Next month's session
Next month's unprecedented ‘double-plenary' session will not add up to more hours than a normal plenary session, but will require some changes in arrangements for travel and accommodation.
The first session, taking place on Monday and Tuesday 22-23 October, will begin at the customary time of 5pm, so no change in hotel bookings or trains will be necessary. The second plenary session will also just be a day and a half, from Thursday morning until Friday at 2pm, 25-26 October, obliging an additional overnight.
The ‘blank day' that has been scheduled for the Wednesday of that week, to demonstrate legal separation between the supposedly separate sessions, will be devoted to group meetings and conferences (one has been organised on the subject of the banking union proposal), and some MEPs will visit the European Central Bank in Frankfurt.

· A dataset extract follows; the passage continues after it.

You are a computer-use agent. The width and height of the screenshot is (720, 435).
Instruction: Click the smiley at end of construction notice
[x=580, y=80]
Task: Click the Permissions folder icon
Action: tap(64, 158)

Local hoteliers are checking with regular guests whether they would like to extend their booking. The chartered MEP Thalys train to Brussels, which normally leaves on Thursday afternoon, will instead leave on Friday afternoon next month. But there are doubts about how many MEPs will stay for the Friday session. “I think most people will stay here on the Wednesday, but many people will leave on Thursday,” said Edward McMillan Scott, British liberal MEP. “They've never stayed on a Friday before, they won't want to now.” In addition, the agenda for the Friday morning is likely to be thin, he predicted. “Agendas in recent months have been puffed up because there's relatively little legislation coming through,” he said.
On Monday evening, Martin Schulz, president of the European Parliament, told MEPs that because the Parliament's mini-plenary in October may have to be cancelled because of the damage in the hemicycle in Brussels, they may make up for it by scheduling an extra day in Strasbourg in December.